Rand Paul says his secret to success is that his tax cut plan will supercharge economic growth. Jeb Bush says his secret to success is that merely by being president he will supercharge economic growth.
I guess I have to give this round to Paul. He at least tried to come up with some math salad to justify his belief that a Rand Paul presidency will bring about economic nirvana. Bush simply declared ex cathedra that he’d make the economy grow at an astonishing 4 percent per year. Why? “It’s a nice round number. It’s double the growth that we are growing at. It’s not just an aspiration. It’s doable.”
Um, OK. He gets points for copping to a sort of amiable idiocy, I suppose. But in case you’re interested, here’s economic growth since the Reagan administration:
Reagan managed 4 percent growth four times in eight years. George H. W. Bush managed it zero times. Bill Clinton did it five times in eight years. George W. Bush did it zero times. Barack Obama has (so far) done it zero times. And no president in history has averaged 4 percent growth over the course of his presidency. No one.1
If you want all the gory details, Matt Yglesias has much more here about just how unlikely this kind of growth is. But politically speaking, the details aren’t what’s interesting. What’s interesting is that Bush’s comment is an unusually clear peek behind the curtain, one that demonstrates how unseriously Republicans take the economy. It’s all just cotton candy for the gullible. Cut taxes on the rich and this will—somehow—supercharge the economy. Slash regulations and this will—somehow—unleash business activity and supercharge the economy. Now Bush has decided to dispense with even the mumbo jumbo explanations. He’s distilled the GOP economic message down to its essence: Elect me president and—merely because I’m a Republican and I say so—I’ll supercharge the economy.
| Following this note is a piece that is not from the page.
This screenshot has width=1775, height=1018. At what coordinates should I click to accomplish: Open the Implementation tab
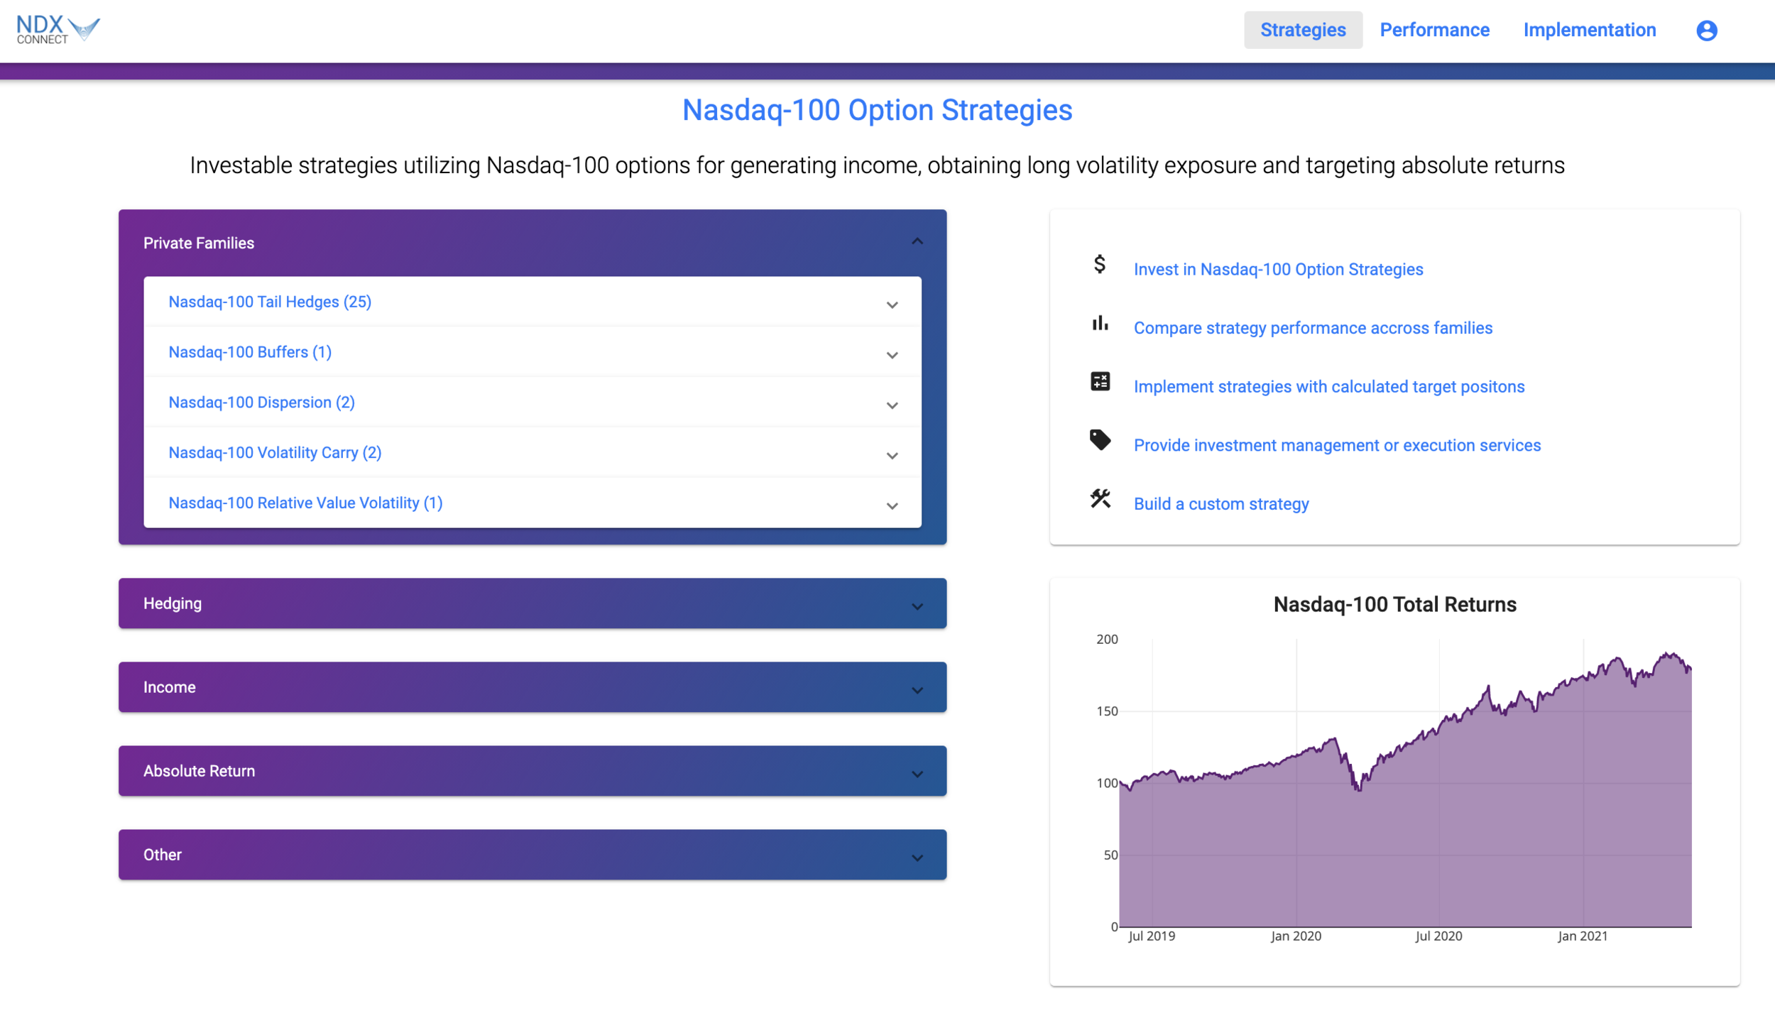[1589, 30]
And there’s more. If you assume the economy is going to skyrocket, there’s no need to address niggling concerns about spending or budget deficits. There will be money for everything! And when it doesn’t happen? Oops. Sorry. Next time we’ll get serious for sure. Honest.
1OK, OK, it’s true that FDR did it. How? By starting at the bottom of the worst depression in history and ending with the biggest wartime boom in history. This basically makes the case for just how unlikely this is to ever happen again.